Yaşam Savunucuları: 'AKP hükümeti gözü dönmüşcesine doğaya saldırıyor...'

31 Ekim 2010 14:43  

 

Yaşam Savunucuları: 'AKP hükümeti gözü dönmüşcesine doğaya saldırıyor...'

Yaşam Savunucuları alarmda.... 'En akıllı', 'en zeki' olduğunu ileri süren, diğer canlı türlerine tepeden bakan, aslında girişimleri ile kendi türünün sonunu da hazırlayan benmerkezci 'kibirli' insan türünün Türkiye temsilcilerince hazırlanan, ekosisteme geri dönülemez zararlar verecek, doğa katliamı anlamına gelen “Tabiatı ve Biyolojik Çeşitliliği Koruma Kanunu Tasarısı” Bakanlar Kurulu’nda onaylandı ve TBMM’ye sunuldu.

Neo liberal politikalara uygun tasarı yasalaşırsa, Başbakan Recep Tayyip Erdoğan’ın “önümüzü kesiyorlar” dediği İkizdere Vadisi’nin doğal sit ilanı kararının iptal edilmesi ve 22 Hidroelektrik Santral (HES) barajının yapılmasının yolu açılacak. Çevre Bakanı Eroğlu yasa tasarısına tepki gösteren yaşam savunucularını “bir yerlerden para almakla” suçladı. Yaşam savunucuları ve çevre örgütleri ise; isyan ettikleri düzenleme için “Anadolu’nun ölüm fermanı” nitelendirmesinde bulundu. Rize İkizdere’nin AKP’li Belediye Başkanı Hasan Kösoğlu da, bölgenin SİT alanı ilan edilmesini ve HES’lere izin verilmemesi kararını destekledi. Kösoğlu, “HES’ler İkizdereyi öldürür” dedi.

İkizdere’nin SİT alanı ilan edilerek 22 HES projesinin rafa kalkmasına Başbakan Recep Tayyip Erdoğan ile Çevre ve Orman Bakanı Veysel Eroğlu sert tepki göstermişti. Bakan Eroğlu yaşam savunucularını “Bir yerlerden para almakla” suçladı. Buna karşın AKP içinden çok farklı bir ses yükseldi.

İkizdere’nin AKP’li Belediye Başkanı Hasan Kösoğlu ise tepkili: “Trabzon Kültür ve Tabiat Varlıklarını Koruma Kurulu’nun verdiği karar doğanın yararına bir karardı. Hem doğaya hem enerjiye ihtiyacımız var ama doğaya daha çok ihtiyacımız var.

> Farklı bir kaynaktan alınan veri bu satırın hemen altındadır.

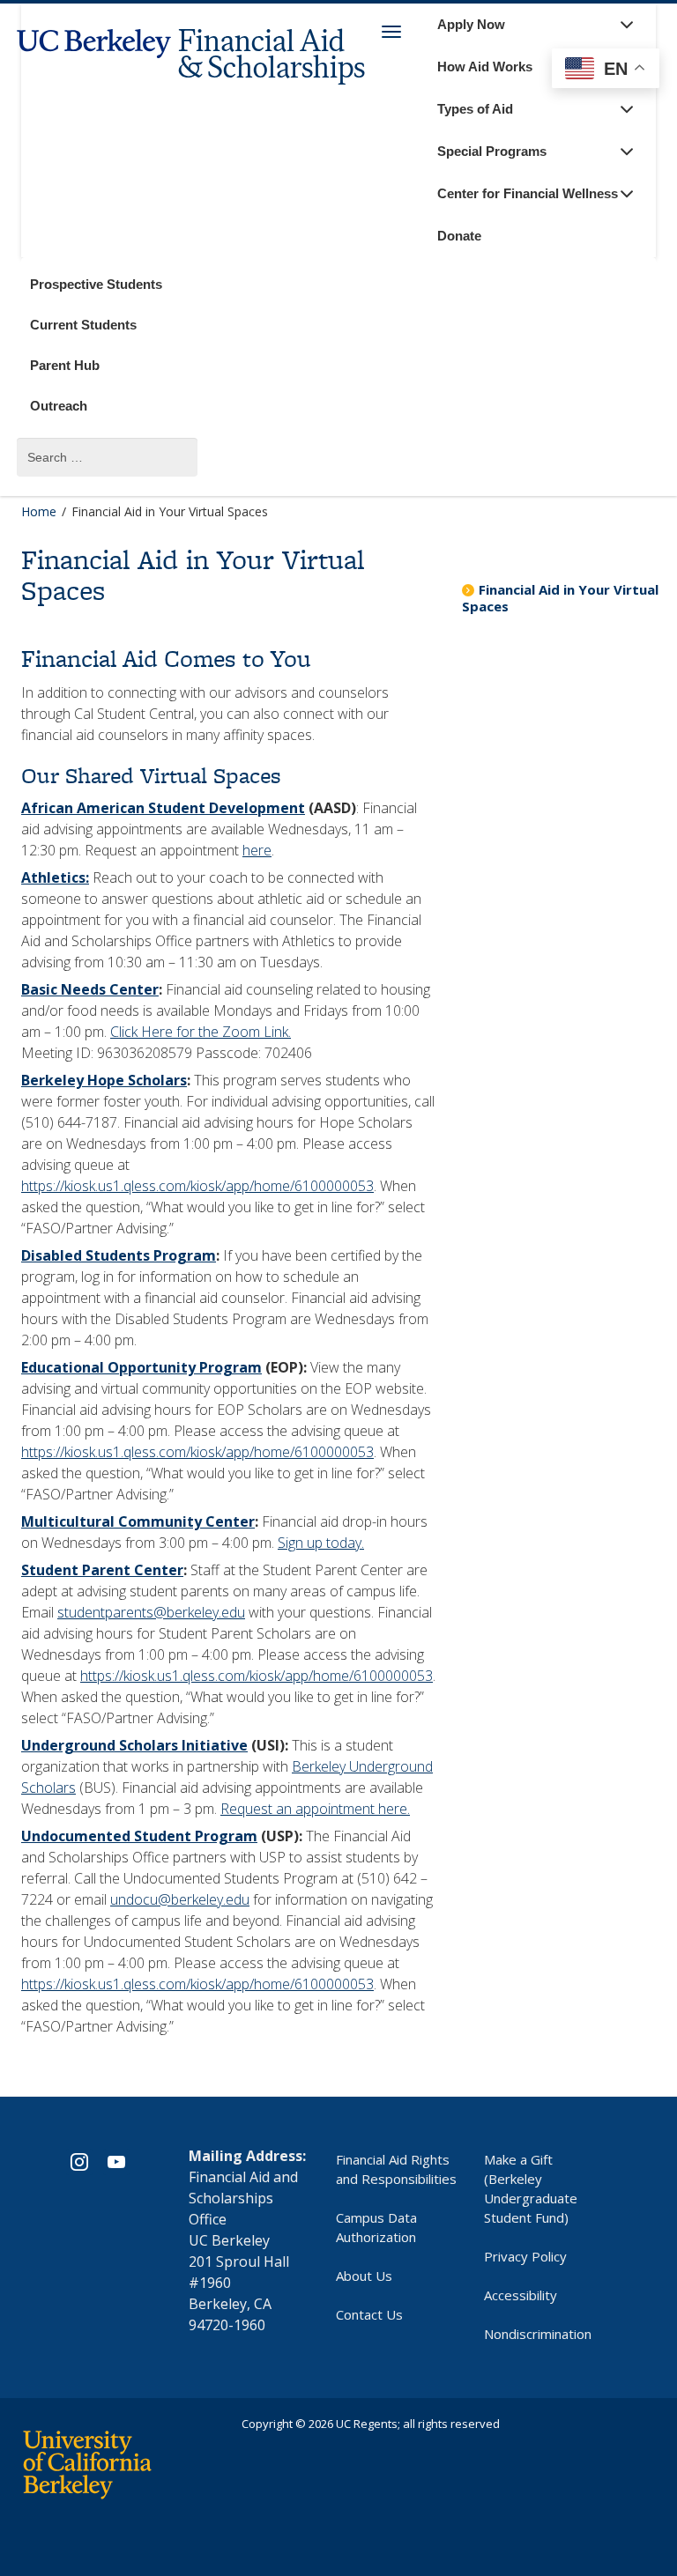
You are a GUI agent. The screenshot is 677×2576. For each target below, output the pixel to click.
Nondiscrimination (537, 2334)
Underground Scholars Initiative (134, 1745)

Ben 22 HES Projesi’ne karşıyım. Bu vadiler 22 tane elektrik santrali kaldıracak durumda değil” HES’lerin yapılmasının enerji sorununu çözmeyeceğini vurgulayan Kösoğlu hükümetin Meclis’e sunduğu yasa tasarısını da değerlendirdi:

“22 santral bu vadinin ölümüne sebep olacak. Çevre Bakanlığı’nın oluşturacağı kurulda sadece iki sivil toplum kuruluşu temsilcisi olması yetersiz, daha fazla olabilirdi.”

YAŞAM SAVUNUCULARI TEPKİLİ

2023 yılına kadar yapılması planlanan yaklaşık 2 bin HES’in tamamlanması durumunda Türkiye enerjisinin yüzde 5’lik bir kısmını karşılayacağına dikkat çeken Doğa Derneği’nden Yücel Sönmez şu değerlendirmeyi yaptı:

“Biyolojik çeşitliliğin tamamı yok olabilir. Ayrıca 2 milyon insan göç edebilir. Ciddi sosyal maliyetleri de olacak. Enerji üretmek için başka alternatifler var ama devlet her şeyi kaynak olarak görüyor. Devletin bir an önce ciddi bir enerji politikası oluşturması gerekiyor.’’ Sönmez, üzerlerine HES kurulmasıyla birlikte derelerin suyu kullanılarak yapılan tarım ile kimi vadilerdeki turizm faaliyetlerinin son bulacağına dikkat çekti.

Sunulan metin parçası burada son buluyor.